■ EXERCISE DIRECTIONS
Rewrite the entries from the line containing "Serious Web Design (65, 592)" up to and including the line containing "Full Name (143, 571)", swapping "Select options" for "Choose options" and leaving everything else unchanged. Give only those lines.

■ RECORDS SUPPLIED
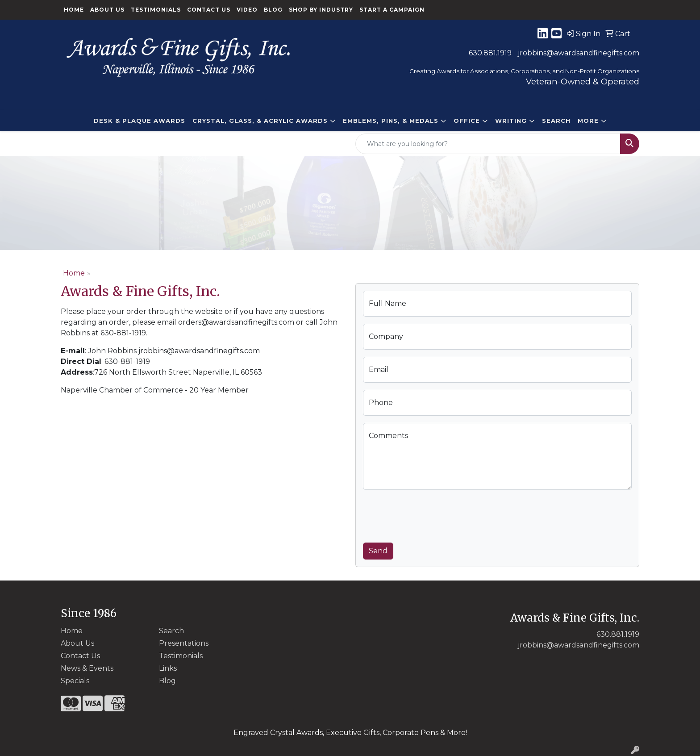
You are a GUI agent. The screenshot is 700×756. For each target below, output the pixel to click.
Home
==
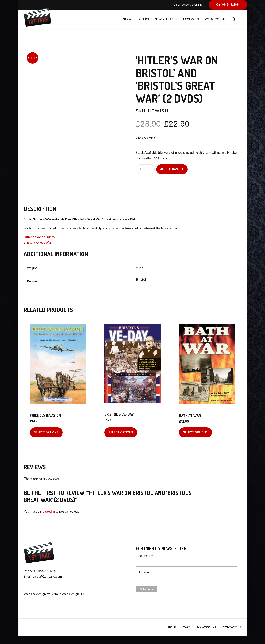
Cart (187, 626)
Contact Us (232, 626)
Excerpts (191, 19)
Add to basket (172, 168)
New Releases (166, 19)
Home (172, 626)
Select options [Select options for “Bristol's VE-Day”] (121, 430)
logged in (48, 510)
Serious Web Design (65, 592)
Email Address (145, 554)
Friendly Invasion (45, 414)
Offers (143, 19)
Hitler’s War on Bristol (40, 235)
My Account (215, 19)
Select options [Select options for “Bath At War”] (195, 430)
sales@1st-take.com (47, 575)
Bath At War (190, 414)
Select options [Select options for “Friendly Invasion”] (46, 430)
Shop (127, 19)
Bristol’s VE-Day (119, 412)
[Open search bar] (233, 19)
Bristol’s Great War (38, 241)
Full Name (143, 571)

■ EXERCISE OUTPUT
Serious Web Design (65, 592)
Email Address (145, 554)
Friendly Invasion (45, 414)
Offers (143, 19)
Hitler’s War on Bristol (40, 235)
My Account (215, 19)
Choose options [Choose options for “Bath At War”] (195, 430)
sales@1st-take.com (47, 575)
Bath At War (190, 414)
Choose options [Choose options for “Friendly Invasion”] (46, 430)
Shop (127, 19)
Bristol’s VE-Day (119, 412)
[Open search bar] (233, 19)
Bristol’s Great War (38, 241)
Full Name (143, 571)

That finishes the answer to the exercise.